JAKARTA. The national output of a number of commodities has dropped significantly this year, as expected, on account of the governments mineral ore export ban.
The incoming administration, led by president-elect Joko "Jokowi" Widodo, is expected to soon lay out clear policies in the mineral sector, which has been severely impacted by the ban.
Only a few million tons of ore were produced during the January to August period this year, most likely only to meet domestic demand, figures from the Energy and Mineral Resources Ministry’s directorate genera] of mineral and coal showed.
The production of bauxite, for example, was a mere 2.8 million tons during the January-August period, compared to almost 60 million tons throughout last year. This year’s output is expected to see a few additional tons by year-end.
"The production of several minerals was from newly established smelters, such as nickel pig iron products," mineral and coal director general R. Sukhyar said.
On Jan. 12, the government banned overseas shipments of mineral ores as part of an attempt to boost the country’s downstream industry. Only processed minerals with a regulated purity level and end products of metal are allowed to be exported.
The government expects that in 2017, the country will only export mineral end products, instead of raw ore. In the meantime, it is still allowing the export of concentrates, such as copper concentrate produced by PT Freeport Indonesia and PT Newmont Nusa Tenggara, until 2017.
Despite an ongoing legal battle at the Constitutional Court over the 2009 Mining Law, which is the legal basis for the controversial export ban policy, foreign investors are seeking to develop smelters to process bauxite and nickel ores - the two main commodities in Indonesia - with the help of local partners.
"However, in general, foreign investors are still waiting for the new government. It will soon assume office, but investors are waiting for specific policy in the sector," Tony Wenas, the deputy chairman of the Indonesian Mining Association, said.

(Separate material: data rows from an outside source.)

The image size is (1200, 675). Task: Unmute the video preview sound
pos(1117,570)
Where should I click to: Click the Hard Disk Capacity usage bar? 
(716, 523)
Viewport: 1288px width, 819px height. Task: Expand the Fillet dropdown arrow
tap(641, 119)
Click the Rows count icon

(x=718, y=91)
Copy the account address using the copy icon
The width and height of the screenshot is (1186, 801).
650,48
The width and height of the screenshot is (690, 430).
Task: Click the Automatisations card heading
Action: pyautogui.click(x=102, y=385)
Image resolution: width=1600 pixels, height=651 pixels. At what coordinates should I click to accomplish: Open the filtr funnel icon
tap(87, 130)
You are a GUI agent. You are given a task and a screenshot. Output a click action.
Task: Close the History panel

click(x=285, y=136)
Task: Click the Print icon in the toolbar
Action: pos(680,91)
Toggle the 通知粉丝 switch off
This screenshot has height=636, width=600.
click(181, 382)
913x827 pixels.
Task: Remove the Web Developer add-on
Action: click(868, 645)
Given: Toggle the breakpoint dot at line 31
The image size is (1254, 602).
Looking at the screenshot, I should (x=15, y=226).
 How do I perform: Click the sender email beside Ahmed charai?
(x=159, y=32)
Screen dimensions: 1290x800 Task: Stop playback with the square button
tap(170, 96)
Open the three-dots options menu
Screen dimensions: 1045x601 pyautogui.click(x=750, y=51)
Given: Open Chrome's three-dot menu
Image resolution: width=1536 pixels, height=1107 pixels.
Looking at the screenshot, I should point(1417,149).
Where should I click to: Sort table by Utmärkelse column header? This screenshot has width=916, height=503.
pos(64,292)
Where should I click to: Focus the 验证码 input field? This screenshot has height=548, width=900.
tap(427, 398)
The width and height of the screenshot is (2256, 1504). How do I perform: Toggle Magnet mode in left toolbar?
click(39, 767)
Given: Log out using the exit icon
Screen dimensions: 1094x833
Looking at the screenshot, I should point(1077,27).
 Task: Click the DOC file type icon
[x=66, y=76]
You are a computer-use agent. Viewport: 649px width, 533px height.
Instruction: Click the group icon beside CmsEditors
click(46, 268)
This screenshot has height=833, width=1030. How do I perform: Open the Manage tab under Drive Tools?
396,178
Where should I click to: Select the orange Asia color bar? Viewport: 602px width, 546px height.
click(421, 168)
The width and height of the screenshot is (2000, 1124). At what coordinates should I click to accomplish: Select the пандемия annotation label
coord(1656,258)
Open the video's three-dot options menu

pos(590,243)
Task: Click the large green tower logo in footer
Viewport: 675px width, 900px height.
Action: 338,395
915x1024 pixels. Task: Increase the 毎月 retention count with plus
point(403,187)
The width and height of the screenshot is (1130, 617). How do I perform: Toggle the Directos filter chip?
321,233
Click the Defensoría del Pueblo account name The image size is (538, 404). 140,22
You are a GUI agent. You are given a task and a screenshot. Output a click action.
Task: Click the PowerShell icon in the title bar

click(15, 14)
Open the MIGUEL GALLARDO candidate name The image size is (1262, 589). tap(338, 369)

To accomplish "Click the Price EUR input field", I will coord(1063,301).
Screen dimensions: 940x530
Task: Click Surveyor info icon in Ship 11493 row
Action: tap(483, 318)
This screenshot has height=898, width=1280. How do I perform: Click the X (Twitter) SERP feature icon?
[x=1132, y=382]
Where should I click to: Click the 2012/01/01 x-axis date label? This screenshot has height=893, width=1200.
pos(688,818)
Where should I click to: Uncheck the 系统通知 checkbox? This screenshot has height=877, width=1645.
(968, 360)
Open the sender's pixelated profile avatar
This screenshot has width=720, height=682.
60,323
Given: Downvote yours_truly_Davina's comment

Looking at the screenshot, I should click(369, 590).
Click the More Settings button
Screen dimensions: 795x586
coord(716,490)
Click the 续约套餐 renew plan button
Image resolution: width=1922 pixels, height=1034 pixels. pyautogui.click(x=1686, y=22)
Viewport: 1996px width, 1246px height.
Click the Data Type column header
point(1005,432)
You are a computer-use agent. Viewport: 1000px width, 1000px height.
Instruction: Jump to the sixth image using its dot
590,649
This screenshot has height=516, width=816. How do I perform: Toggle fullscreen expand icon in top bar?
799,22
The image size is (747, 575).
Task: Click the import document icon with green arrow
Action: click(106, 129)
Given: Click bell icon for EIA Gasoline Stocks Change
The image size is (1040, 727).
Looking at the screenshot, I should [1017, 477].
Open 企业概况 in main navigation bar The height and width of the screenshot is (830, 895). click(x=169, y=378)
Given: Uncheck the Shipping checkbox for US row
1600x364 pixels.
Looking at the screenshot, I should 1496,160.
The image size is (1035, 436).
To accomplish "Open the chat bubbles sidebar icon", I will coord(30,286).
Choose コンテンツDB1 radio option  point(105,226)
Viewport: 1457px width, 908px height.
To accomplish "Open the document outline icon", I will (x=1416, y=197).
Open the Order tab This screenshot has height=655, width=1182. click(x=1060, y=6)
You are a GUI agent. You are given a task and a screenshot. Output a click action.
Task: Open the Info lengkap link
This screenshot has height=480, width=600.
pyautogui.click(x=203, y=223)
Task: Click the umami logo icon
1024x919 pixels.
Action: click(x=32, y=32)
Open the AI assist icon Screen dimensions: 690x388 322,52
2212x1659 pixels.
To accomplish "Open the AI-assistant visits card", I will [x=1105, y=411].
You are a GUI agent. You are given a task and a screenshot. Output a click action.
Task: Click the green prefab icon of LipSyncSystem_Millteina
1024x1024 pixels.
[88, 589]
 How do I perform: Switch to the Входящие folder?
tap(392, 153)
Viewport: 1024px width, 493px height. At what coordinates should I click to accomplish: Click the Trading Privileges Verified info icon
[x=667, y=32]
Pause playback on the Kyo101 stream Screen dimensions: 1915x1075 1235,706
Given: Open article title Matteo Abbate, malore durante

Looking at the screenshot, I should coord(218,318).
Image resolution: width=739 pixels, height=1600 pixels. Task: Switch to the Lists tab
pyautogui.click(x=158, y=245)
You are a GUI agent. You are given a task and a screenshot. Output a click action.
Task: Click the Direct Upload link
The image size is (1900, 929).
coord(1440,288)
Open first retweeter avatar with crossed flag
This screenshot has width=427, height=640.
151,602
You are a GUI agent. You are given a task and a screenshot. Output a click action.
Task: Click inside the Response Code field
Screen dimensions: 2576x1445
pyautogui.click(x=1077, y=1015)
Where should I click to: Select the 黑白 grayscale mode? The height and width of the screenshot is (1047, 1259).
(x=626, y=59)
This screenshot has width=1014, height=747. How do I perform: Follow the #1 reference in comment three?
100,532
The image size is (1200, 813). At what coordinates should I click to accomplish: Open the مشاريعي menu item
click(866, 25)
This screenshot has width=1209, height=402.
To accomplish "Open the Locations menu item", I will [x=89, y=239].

Most bauxite miners closed down their businesses following the ore export ban because domestic processing facilities were unable to absorb the entire nation’s bauxite output.
The only bauxite processing facility that exists in the country is a smelter called the chemical grade alumina (CGA) plant owned by state-owned diversified miner PT Aneka Tambang. The CGA plant only needs around 850,000 wet metric tons of bauxite a year to produce at its capacity of around 200,000 tons of alumina.
Should foreign investors build partnership with local players and the process of obtaining business permits be streamlined, new bauxite smelters will be ready by 2017, when the country will fully ban the export of minerals that have not been refined into end products. More smelters mean that bauxite mining can resume.
There are currently 64 smelters being worked on, ranging from bauxite to manganese processing facilities, according to government figures. Freeport Indonesia is currently working on a plan to develop a copper smelter to process its copper concentrate in the country. The mineral and coal office had also asked Newmont Nusa Tenggara to build its own smelter.
The director for mineral at the mineral and coal directorate general, Edi Prasodjo, said mining firms that were still without processing facilities should start thinking about developing them to survive in Indonesia.